Comprar lembrancinhas centro de artesanato das Bóvedas
Sou suspeita, porque faço coleção de casinhas compradas nos lugares que visito, mas gostei muito do Mercado de Artesanias que funciona no antigo Arsenal de Cartagena, nas Bóvedas ("abóbadas"), na parte baixa da muralha, no bairro de San Diego. As casinhas que comprei lá não chegam perto da beleza daquelas fachadas vistas ao vivo, mas eu amei!!

Tomar banho de mar, desde que você não seja muito exigente
 As praias de Cartagena deixam bastante a desejar, principalmente para quem chega com aquele clichê do Caribe na cabeça (para mar cristalino e perfeito, as Ilhas do Rosário estão a 45 minutos de viagem).
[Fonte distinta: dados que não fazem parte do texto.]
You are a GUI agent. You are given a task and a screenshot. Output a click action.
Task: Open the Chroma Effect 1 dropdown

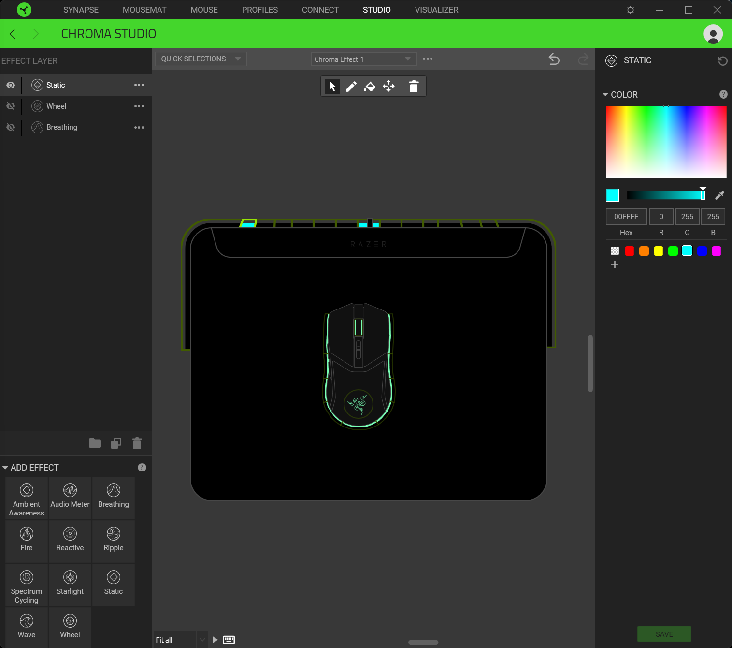[363, 59]
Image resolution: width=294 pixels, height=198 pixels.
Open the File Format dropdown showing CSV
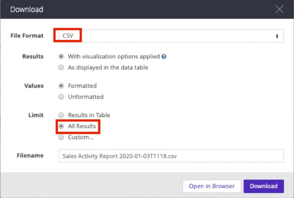coord(170,36)
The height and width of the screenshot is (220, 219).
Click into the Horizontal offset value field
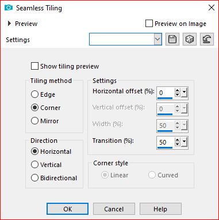166,93
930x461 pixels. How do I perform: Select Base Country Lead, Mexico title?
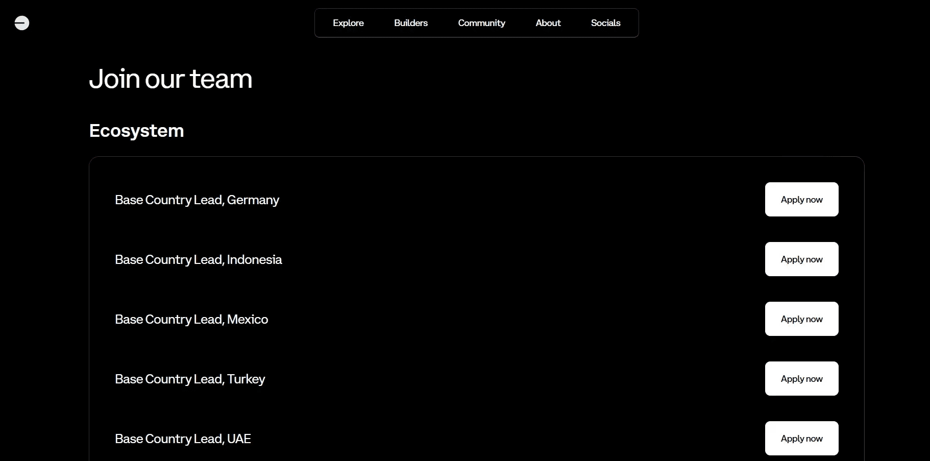point(191,319)
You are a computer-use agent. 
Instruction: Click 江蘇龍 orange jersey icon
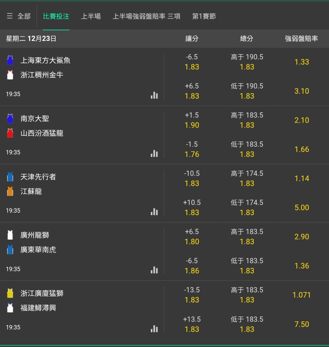pyautogui.click(x=10, y=191)
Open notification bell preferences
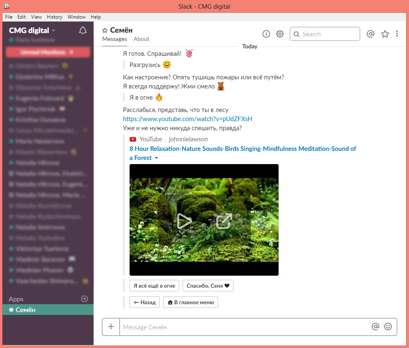Viewport: 409px width, 348px height. 83,31

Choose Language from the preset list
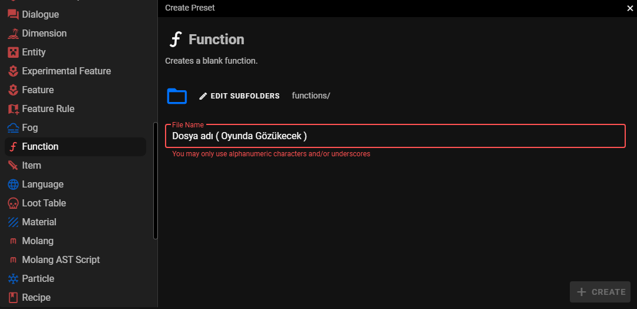click(x=42, y=185)
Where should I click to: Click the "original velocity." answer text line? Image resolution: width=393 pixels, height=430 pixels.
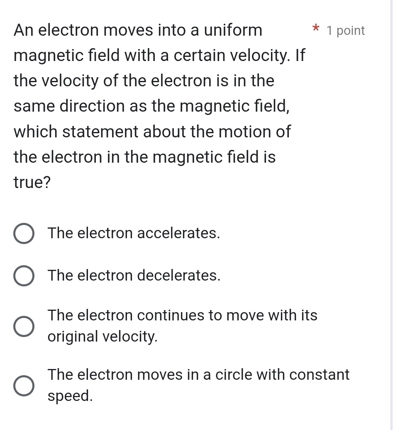103,337
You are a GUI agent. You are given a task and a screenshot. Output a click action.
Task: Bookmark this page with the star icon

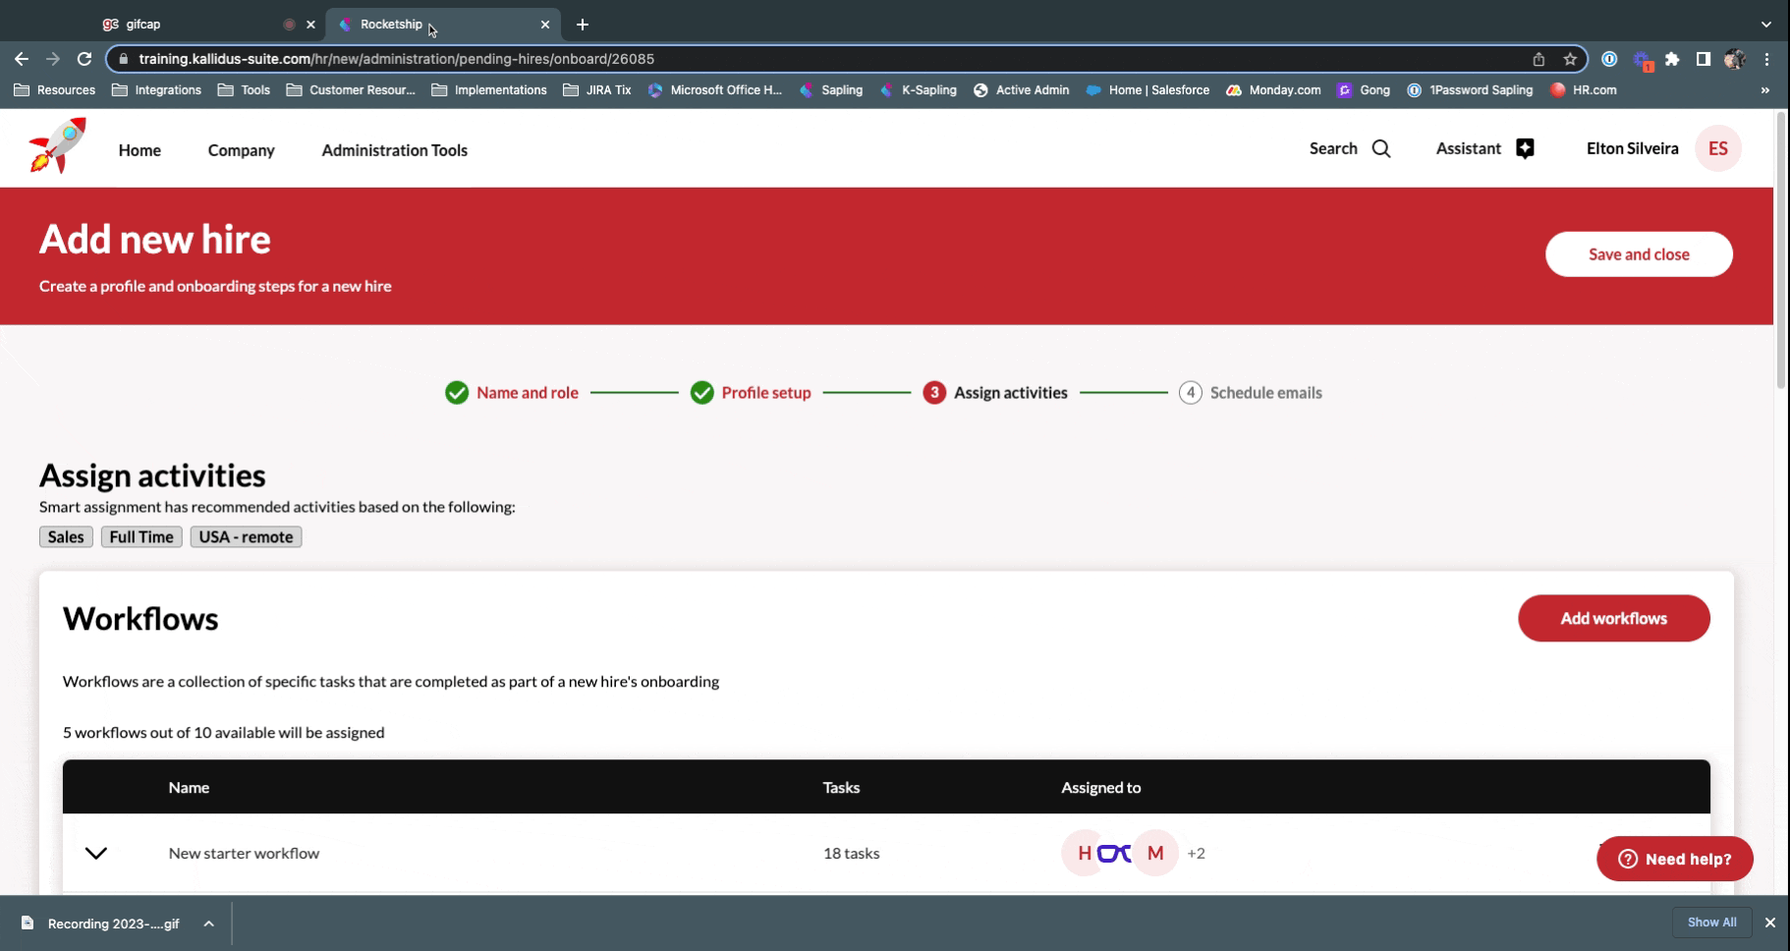coord(1570,59)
Quem foi criado na beira da praia, como eu, dificilmente ficará impressionado com aquela areinha pedregosa, com o mar meio turvo e com ondinhas meio indecisas.

Experimentei a praia de El Laguito, a mais recomendada, que fica numa enseada profunda, na orla da cidade nova. Cercada de prédios altos e ruas arborizadas, o bairro lembra aquele pedacinho Santa Clara/Figueiredo Magalhães, em Copacabana. Na praia, dá para alugar guarda-sol e cadeirinhas, mas é difícil conseguir algum sossego, com a multidão de vendedores insistentes.